EXTRACTED TEXT =

By Angel Abreu
'I'm not a missionary, but I'm on a mission.'
This was a constant refrain from Tim Rollins. As a member of the Kids of Survival (KOS) for the past 31 years, I had the privelege of witnessing Tim's efforts in achieving his mission and, in the process, witnessing a life well lived.
At 12 years old, the first time I met Tim I had a visceral feeling of instant familiarity. I remember being struck by a lightning bolt with the uncanny thought that I would spend an extraordinary amount of time with this person. As it turned out, I spent more than half of Tim's life with him, and much more of mine. Tim had this effect on people which makes his sudden loss so profound to me, the rest of his KOS family and the multitude of others whose lives he touched.
Tim and I often joked about the similarities of our upbringings despite the seemingly jarring disparities. We constantly shared anecdotal nuances that reverberated, mutiplied through daily interaction and became woven in the fabric of our strong connection. Our own person Scarlet Letters.

TASK INSTRUCTIONS =
1/ List every proper name that appears in the tribute to Tim Rollins.
2/ Carry on the tribute to Tim Rollins from its last sentence.
The stored records have nothing to do with this work.

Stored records
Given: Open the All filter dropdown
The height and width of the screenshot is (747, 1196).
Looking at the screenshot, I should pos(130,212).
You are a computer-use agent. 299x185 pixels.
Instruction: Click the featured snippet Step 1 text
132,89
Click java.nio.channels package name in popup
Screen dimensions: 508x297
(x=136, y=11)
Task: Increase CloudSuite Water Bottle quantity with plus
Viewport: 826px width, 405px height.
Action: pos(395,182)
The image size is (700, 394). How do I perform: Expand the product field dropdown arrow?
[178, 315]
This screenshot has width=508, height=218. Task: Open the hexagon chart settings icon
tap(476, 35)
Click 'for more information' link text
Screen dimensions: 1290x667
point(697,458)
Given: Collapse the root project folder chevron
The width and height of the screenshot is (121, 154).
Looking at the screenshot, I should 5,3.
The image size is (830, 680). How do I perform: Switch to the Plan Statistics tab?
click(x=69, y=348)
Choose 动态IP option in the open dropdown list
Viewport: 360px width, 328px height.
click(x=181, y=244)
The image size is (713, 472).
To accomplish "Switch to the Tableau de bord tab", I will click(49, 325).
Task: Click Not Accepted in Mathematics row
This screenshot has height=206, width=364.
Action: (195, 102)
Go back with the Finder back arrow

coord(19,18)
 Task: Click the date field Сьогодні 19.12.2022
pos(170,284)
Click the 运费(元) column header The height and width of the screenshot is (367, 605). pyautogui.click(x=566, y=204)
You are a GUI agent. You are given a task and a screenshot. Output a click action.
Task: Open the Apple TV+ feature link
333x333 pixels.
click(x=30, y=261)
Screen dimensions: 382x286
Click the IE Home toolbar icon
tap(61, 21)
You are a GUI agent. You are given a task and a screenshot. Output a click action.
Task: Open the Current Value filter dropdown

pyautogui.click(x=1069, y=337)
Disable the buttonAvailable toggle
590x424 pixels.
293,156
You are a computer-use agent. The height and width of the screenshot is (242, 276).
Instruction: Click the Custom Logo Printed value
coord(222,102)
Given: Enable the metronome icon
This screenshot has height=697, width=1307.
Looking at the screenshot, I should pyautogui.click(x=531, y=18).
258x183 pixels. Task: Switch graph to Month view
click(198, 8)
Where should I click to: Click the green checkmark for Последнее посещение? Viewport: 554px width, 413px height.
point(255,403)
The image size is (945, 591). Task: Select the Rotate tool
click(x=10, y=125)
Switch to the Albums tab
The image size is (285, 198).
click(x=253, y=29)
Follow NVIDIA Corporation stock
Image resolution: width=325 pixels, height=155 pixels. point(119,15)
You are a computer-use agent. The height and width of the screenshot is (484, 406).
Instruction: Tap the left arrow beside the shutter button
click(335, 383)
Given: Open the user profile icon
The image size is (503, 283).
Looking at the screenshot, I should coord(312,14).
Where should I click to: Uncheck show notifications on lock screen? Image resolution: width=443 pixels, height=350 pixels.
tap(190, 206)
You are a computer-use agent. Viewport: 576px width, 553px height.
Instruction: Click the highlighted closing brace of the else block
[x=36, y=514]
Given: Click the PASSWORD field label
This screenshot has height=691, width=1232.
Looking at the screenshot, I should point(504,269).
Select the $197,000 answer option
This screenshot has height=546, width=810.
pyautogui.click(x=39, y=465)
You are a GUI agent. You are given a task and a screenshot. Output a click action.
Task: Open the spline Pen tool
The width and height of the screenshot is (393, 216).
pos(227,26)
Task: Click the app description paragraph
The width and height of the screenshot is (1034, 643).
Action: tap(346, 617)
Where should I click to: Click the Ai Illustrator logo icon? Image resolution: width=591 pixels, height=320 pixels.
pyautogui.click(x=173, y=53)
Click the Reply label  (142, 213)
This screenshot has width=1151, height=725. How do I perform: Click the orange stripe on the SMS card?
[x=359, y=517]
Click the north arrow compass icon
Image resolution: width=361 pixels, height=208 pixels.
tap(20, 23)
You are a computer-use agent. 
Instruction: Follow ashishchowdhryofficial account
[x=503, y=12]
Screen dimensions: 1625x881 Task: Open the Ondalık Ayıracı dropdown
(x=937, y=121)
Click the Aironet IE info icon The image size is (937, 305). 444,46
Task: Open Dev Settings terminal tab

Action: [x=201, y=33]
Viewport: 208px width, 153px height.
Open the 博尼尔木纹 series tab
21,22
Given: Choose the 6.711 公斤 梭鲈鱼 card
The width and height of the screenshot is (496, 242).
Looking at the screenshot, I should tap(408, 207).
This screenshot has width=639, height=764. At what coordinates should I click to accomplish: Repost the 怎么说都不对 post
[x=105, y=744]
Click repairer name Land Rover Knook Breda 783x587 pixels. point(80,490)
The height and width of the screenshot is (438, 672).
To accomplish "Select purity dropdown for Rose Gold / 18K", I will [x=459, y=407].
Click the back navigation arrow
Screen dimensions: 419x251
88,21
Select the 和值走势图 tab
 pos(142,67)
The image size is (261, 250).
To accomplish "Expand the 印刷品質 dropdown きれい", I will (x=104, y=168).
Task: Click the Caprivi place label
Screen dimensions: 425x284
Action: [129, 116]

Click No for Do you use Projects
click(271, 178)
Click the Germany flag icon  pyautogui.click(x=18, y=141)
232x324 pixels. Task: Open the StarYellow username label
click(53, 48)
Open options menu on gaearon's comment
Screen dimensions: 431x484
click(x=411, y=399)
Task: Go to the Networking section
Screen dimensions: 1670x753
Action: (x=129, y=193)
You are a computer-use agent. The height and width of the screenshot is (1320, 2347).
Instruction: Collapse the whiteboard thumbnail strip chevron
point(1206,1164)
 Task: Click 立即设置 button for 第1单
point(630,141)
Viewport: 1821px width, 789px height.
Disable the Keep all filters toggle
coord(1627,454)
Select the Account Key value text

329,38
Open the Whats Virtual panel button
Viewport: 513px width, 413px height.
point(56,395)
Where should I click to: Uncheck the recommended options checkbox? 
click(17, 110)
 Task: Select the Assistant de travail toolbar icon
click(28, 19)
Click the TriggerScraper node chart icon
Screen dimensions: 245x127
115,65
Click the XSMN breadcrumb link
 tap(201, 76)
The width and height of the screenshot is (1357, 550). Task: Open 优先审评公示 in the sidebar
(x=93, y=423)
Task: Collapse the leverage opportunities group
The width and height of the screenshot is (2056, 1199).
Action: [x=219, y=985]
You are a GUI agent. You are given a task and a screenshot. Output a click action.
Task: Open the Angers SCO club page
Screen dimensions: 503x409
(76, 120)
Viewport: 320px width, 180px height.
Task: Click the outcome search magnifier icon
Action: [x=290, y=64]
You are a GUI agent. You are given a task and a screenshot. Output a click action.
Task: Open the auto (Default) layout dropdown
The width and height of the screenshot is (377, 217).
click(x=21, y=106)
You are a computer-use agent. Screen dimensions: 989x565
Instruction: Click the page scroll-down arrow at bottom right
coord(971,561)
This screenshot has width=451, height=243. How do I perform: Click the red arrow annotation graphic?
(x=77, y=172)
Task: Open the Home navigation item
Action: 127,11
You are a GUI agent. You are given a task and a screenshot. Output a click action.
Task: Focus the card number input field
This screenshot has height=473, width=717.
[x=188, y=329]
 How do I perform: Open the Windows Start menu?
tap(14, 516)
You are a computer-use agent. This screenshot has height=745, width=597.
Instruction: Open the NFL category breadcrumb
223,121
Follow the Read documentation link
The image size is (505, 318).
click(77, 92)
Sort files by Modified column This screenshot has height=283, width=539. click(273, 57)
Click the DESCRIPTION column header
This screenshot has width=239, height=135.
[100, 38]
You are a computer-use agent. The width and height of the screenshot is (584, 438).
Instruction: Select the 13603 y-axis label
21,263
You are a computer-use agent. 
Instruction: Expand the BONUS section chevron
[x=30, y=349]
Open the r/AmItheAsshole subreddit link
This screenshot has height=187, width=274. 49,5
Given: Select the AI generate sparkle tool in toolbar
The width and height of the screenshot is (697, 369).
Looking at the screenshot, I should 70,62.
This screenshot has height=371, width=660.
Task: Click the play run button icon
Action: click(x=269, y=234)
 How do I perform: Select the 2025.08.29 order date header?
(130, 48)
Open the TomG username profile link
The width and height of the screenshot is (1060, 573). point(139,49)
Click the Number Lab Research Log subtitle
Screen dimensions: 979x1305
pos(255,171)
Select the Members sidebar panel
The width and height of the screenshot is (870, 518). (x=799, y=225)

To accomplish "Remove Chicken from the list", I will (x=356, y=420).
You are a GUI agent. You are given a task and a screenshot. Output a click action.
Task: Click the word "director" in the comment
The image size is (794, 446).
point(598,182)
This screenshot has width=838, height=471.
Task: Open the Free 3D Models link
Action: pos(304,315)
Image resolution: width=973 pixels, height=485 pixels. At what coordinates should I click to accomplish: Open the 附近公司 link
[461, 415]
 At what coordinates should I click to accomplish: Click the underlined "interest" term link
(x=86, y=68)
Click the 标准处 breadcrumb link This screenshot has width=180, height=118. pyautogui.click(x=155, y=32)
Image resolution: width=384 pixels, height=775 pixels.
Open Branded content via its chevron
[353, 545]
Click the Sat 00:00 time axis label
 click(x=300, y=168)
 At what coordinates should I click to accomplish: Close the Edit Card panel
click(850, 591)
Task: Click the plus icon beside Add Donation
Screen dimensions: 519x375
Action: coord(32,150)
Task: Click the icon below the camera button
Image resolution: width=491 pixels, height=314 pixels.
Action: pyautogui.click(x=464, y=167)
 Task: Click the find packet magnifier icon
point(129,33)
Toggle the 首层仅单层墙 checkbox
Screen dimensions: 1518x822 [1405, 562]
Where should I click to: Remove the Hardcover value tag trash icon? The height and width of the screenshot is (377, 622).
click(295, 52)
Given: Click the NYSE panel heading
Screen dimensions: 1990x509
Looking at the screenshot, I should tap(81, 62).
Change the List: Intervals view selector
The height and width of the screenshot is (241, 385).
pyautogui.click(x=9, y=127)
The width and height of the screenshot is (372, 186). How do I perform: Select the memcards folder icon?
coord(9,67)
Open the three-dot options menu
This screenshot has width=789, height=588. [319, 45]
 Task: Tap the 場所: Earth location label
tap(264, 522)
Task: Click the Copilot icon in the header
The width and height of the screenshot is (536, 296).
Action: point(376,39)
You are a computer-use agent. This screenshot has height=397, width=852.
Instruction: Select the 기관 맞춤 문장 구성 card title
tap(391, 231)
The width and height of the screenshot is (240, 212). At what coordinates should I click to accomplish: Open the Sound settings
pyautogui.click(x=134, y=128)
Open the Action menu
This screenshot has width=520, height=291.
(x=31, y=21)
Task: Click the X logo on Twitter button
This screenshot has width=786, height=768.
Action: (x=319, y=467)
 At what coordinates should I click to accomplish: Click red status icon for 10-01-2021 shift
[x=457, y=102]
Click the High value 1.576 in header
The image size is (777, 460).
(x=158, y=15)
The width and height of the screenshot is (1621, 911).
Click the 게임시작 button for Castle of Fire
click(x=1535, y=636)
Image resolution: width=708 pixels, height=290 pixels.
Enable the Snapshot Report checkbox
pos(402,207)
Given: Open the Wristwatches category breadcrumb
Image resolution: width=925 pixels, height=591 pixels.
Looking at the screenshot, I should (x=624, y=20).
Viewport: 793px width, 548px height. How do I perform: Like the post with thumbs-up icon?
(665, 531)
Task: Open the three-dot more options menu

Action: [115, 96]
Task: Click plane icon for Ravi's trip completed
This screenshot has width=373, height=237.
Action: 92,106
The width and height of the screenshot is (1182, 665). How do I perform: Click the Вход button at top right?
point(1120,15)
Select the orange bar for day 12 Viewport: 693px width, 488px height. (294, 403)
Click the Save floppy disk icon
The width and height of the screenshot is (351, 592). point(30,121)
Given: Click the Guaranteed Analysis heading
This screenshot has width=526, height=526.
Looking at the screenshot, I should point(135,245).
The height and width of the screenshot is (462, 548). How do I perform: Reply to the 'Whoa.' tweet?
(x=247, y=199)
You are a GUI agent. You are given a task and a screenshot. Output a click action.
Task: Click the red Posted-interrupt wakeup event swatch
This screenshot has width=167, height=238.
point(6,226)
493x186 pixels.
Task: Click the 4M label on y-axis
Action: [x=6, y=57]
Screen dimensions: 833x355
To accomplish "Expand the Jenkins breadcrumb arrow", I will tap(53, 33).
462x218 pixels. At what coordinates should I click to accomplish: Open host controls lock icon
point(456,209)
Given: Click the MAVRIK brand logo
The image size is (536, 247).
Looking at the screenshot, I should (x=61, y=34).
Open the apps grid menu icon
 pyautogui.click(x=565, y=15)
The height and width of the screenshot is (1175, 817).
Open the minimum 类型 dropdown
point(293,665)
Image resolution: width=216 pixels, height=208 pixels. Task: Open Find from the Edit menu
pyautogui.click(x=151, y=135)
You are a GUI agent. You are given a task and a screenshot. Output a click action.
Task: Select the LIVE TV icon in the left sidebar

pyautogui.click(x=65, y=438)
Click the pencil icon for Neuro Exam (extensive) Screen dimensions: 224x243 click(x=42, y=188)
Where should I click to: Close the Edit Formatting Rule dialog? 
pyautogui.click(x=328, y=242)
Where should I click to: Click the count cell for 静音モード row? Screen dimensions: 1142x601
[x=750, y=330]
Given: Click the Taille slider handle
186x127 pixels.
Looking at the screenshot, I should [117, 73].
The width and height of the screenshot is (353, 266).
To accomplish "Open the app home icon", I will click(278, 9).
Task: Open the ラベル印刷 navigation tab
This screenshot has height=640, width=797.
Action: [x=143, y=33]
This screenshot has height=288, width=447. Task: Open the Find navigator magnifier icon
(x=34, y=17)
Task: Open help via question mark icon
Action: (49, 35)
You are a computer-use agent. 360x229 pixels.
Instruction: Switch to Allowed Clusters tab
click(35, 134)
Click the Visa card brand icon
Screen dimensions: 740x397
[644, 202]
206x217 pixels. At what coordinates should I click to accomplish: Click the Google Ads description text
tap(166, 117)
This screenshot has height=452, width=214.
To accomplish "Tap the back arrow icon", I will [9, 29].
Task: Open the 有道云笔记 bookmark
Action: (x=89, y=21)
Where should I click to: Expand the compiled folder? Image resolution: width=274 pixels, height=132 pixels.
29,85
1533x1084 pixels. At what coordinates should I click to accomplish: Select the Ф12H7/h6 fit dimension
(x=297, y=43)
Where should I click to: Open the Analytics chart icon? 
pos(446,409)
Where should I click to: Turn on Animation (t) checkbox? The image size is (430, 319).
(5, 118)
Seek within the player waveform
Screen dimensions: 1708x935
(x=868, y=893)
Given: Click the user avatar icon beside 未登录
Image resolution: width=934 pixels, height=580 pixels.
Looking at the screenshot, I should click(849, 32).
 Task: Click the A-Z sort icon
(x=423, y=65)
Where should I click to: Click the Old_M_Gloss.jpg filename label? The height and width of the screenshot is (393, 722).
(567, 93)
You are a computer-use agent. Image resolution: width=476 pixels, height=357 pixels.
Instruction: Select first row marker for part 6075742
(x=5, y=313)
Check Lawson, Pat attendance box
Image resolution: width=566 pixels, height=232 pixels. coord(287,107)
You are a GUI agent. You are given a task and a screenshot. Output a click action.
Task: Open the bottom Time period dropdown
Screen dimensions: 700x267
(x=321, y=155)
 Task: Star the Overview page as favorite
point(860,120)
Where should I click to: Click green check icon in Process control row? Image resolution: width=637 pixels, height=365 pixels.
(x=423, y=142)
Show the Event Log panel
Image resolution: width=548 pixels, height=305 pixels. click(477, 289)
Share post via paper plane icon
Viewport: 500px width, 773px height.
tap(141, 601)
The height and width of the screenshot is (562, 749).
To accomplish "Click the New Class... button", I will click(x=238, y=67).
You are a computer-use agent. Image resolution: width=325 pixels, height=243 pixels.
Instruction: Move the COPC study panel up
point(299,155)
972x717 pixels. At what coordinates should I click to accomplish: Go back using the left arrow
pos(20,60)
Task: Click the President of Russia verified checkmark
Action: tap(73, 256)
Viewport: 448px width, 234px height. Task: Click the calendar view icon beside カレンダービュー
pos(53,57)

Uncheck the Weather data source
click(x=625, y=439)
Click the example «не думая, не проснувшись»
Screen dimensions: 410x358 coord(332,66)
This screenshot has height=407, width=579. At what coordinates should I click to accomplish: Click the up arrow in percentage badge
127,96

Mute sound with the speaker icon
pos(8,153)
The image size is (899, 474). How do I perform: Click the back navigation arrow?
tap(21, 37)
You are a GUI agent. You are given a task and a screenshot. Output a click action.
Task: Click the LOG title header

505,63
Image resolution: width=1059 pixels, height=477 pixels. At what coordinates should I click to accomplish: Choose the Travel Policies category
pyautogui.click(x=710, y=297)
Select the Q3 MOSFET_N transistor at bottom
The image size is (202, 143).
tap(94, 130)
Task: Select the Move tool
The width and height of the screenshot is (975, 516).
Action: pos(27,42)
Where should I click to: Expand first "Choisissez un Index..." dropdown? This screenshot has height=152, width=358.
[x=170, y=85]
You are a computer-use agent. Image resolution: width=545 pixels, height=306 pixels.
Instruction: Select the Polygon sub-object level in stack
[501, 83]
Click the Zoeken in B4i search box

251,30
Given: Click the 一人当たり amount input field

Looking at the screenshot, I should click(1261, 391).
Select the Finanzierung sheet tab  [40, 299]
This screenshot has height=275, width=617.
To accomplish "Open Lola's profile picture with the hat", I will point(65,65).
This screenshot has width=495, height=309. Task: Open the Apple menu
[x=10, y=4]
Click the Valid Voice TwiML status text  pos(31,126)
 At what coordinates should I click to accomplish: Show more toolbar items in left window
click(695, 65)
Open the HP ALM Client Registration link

RESPONSES =
1/ Angel Abreu, Tim Rollins, Kids of Survival (KOS), Scarlet Letters

2/
Tim was born in 1955 in rural Maine. I met him in the South Bronx where I grew up 19 years his junior. At the time, in 1986, he was teaching at Intermediate School 52 where KOS was born and where Tim was developing his visionary pedagogical instruments of inclusivity that would shape the ethos of KOS — an ethos built on the backs of philosophical giants such as WEB Dubois, John Dewey, Martin Luther King Jr and Paulo Freiri, amongst others. Tim made us believe that the driving force of our work belonged to us just as much as anyone else. The books that we chose to work with, canonical or otherwise, were not meant to languish in Ivy League libraries; they are not just to be read and dissected by graduate comparative literature students. These books do not discriminate based on skin colour, socio-economic circumstances or sexual preference. Shakespeare wrote for us as much as he wrote for anyone else. Tim often repeated Dubois's phrase: 'I sit with Shakespeare, and he winces not.' I wouldn't realise until later how much the message of this quote would be stamped on my consciousness.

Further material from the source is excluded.